ScienceDaily (Jan. 27, 2000) — Twice an Exxon Valdez spill worth of oil seeps into the Gulf of Mexico every year, according to a new study that will be presented January 27 at the Ocean Sciences Meeting in San Antonio, Texas.So how much oil was spilled by the Exxon Valdez? About 260,000 bbls. At 5,000 bbls a day it would take about two months to equal the Exxon Valdez. And another two months to equal the natural oil seeps in the area.
But the oil isn't destroying habitats or wiping out ocean life. The ooze is a natural phenomena that's been going on for many thousands of years, according to Roger Mitchell, Vice President of Program Development at the Earth Satellite Corporation (EarthSat) in Rockville Md. "The wildlife have adapted and evolved and have no problem dealing with the oil," he said.

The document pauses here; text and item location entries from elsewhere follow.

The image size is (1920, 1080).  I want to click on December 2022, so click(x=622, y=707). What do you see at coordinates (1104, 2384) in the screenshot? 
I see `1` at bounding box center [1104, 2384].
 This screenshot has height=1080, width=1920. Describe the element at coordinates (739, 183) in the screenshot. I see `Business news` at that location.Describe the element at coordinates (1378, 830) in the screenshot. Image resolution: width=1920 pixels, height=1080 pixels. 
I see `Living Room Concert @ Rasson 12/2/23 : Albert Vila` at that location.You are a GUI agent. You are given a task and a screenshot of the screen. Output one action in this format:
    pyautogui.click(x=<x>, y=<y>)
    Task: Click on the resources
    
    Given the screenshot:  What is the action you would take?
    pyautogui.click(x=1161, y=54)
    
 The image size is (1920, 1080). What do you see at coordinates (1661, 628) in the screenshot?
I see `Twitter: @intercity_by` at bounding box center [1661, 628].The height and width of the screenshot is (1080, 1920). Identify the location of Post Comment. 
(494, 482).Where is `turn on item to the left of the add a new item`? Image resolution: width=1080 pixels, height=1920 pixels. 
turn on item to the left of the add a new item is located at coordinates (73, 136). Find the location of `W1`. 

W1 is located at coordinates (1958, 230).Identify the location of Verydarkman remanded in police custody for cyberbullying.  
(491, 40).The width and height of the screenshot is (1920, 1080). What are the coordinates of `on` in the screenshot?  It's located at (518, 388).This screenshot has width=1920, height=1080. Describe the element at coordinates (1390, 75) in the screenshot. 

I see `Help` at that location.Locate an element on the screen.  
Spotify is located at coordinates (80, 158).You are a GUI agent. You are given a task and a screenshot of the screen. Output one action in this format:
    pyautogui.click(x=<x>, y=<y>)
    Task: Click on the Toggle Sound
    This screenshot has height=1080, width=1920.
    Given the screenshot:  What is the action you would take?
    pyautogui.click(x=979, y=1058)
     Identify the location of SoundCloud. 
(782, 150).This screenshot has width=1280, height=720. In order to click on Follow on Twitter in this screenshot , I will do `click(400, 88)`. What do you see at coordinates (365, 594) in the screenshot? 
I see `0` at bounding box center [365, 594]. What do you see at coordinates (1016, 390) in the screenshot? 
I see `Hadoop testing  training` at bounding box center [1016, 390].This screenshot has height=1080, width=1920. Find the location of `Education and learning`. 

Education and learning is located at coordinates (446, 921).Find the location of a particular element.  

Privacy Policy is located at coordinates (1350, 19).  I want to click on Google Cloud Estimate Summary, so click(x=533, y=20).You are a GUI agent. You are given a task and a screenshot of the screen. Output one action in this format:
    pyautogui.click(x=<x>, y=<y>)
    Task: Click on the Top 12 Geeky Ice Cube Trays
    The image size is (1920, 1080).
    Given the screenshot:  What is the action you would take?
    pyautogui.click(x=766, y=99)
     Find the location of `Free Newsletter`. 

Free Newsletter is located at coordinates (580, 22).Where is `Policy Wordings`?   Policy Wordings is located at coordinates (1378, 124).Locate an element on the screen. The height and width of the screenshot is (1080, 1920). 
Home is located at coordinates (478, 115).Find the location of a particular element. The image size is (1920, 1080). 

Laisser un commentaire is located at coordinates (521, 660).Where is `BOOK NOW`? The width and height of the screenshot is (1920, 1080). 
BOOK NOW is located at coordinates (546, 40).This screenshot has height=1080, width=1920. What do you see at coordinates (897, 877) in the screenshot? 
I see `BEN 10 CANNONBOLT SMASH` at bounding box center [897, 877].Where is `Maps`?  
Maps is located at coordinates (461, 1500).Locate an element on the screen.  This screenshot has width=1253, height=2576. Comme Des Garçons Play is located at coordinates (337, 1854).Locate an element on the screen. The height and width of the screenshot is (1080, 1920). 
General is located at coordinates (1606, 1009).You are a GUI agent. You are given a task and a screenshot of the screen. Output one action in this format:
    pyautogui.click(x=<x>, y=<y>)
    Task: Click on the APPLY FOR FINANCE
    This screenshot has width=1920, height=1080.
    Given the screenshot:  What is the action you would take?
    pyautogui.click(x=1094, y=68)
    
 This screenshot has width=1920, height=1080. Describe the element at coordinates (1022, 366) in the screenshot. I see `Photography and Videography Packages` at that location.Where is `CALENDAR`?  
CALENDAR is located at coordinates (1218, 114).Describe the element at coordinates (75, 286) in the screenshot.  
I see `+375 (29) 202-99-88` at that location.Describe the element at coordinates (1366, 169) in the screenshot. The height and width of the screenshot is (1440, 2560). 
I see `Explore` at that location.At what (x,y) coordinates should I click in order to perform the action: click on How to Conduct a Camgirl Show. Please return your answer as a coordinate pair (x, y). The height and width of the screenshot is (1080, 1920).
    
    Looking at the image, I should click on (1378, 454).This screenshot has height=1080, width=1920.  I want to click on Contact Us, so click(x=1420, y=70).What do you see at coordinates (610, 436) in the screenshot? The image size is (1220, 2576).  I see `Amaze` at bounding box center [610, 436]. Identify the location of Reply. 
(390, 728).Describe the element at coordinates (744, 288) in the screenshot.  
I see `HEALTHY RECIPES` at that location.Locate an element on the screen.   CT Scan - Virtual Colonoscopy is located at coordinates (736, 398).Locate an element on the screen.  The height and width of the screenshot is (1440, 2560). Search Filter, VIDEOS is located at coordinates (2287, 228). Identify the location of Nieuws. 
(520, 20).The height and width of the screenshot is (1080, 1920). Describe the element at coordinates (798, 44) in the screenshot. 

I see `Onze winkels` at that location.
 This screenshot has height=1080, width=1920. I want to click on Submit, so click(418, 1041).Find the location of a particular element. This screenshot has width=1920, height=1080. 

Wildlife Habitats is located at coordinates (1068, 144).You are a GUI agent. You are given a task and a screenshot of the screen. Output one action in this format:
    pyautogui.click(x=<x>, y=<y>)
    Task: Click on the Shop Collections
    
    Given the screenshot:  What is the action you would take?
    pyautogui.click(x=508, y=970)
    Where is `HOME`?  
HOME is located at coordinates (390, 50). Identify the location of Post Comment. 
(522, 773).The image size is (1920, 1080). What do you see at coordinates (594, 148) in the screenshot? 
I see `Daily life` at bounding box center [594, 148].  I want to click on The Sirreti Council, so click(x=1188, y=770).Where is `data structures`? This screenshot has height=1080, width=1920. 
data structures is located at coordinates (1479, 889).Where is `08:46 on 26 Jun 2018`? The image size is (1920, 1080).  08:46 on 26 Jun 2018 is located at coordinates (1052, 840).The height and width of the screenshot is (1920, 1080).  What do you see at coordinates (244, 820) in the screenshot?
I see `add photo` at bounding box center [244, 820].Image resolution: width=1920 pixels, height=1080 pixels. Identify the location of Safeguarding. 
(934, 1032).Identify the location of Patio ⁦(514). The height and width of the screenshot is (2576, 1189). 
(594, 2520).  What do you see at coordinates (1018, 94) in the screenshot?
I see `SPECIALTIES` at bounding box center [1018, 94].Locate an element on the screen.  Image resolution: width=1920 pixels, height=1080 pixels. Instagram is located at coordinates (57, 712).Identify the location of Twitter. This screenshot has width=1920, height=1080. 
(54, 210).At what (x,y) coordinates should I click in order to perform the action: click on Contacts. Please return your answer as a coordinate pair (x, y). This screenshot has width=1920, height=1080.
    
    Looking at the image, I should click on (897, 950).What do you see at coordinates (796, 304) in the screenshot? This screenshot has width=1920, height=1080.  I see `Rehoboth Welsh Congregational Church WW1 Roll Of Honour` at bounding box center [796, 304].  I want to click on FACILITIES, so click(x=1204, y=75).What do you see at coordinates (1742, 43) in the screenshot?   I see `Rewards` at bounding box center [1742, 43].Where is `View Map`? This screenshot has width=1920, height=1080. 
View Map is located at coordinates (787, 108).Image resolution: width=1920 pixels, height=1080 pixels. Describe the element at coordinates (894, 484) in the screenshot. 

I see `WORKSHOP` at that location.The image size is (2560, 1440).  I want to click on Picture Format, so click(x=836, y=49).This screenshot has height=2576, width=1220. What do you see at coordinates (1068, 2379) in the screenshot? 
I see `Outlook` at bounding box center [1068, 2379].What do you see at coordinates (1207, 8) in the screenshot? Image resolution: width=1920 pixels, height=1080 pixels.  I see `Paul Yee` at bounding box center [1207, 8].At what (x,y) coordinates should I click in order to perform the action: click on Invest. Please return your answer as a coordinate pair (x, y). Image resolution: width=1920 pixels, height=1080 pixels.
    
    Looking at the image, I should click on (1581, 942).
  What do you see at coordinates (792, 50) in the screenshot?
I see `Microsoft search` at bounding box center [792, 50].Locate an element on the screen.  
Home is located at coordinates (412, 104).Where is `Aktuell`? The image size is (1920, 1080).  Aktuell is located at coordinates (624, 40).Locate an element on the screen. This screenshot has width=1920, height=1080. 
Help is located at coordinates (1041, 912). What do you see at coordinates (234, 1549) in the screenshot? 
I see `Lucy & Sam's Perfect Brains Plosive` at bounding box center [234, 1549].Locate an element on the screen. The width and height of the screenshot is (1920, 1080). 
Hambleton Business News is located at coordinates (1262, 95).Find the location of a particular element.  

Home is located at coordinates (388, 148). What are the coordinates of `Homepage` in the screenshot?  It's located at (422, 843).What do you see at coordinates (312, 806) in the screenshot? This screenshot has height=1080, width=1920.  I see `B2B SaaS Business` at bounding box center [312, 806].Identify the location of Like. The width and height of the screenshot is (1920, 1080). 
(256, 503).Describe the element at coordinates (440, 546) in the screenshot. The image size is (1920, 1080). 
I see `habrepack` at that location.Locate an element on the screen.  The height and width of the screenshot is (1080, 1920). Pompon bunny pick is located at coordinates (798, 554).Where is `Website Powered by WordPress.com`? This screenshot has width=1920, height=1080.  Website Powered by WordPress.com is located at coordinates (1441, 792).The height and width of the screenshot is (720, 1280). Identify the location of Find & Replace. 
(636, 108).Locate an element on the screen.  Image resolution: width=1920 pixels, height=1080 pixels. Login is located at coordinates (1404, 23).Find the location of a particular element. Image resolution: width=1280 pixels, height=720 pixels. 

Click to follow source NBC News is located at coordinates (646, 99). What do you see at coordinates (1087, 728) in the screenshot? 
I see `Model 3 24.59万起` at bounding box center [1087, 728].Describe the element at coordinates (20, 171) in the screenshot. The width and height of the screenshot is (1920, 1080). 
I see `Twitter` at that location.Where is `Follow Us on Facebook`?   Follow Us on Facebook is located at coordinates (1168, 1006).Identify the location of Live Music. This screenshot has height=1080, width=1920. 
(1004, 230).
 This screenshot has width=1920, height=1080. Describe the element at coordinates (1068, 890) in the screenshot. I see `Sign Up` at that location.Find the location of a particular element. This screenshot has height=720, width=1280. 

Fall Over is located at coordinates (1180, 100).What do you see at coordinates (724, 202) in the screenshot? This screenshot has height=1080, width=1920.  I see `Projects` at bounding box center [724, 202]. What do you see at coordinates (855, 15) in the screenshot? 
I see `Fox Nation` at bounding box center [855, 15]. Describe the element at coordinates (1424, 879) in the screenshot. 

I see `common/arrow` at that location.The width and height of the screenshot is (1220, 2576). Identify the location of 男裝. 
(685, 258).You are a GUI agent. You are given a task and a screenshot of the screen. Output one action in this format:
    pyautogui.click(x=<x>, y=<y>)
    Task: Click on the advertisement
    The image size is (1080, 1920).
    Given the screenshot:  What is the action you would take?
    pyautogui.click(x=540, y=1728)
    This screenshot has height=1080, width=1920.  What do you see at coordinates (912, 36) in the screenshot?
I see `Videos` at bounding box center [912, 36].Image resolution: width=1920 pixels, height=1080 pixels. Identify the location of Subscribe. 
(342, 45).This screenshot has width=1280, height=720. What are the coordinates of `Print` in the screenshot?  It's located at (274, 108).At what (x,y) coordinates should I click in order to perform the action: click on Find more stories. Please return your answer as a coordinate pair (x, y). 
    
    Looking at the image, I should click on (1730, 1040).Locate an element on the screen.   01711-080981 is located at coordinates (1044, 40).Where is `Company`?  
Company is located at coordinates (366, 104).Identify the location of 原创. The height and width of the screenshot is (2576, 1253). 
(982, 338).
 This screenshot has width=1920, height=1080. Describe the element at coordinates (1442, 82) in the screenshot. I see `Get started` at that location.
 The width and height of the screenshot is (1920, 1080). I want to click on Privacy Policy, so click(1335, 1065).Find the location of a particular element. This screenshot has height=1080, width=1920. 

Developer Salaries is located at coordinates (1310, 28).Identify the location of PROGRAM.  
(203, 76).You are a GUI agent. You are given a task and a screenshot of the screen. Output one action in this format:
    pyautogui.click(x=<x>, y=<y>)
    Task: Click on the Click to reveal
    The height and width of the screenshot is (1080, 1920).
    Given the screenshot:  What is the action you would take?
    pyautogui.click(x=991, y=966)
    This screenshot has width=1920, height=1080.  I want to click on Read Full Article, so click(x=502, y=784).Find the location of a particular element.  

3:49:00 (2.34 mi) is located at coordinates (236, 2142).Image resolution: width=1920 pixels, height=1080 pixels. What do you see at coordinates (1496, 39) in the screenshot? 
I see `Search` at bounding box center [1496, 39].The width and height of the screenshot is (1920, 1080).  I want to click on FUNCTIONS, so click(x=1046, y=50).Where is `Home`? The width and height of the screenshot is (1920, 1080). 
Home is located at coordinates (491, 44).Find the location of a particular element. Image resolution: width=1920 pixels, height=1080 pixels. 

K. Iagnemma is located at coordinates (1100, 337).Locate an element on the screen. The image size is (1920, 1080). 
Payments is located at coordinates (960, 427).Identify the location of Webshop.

Oil that finds its way to the surface from natural seeps gets broken down by bacteria and ends up as carbon dioxide,...
So how about some math?
Say we have 5,000 bbls a day spread along 100 miles of coast. That is 50 bbls per mile. Every day. At 42 gallons per bbl that is 2,000 gallons per mile or about .4 gallon per foot. Not too bad for one day. If it goes on for a couple of months not good immediately. A lot of wild life will be killed. And then as time goes on bacteria will start eating the oil and the food chain will blossom.
If the oil spreads more – that is good. If a lot evaporates – good. If a lot can be captured before it reaches the coast – good.
Of course if more drilling and mining of oil was allowed on land the chances of an accident at sea would be reduced relatively if not absolutely (oil consumption is still rising).
The desire of the ultra greens for a risk free civilization is increasing the risk that we will wind up with no civilization. Fools.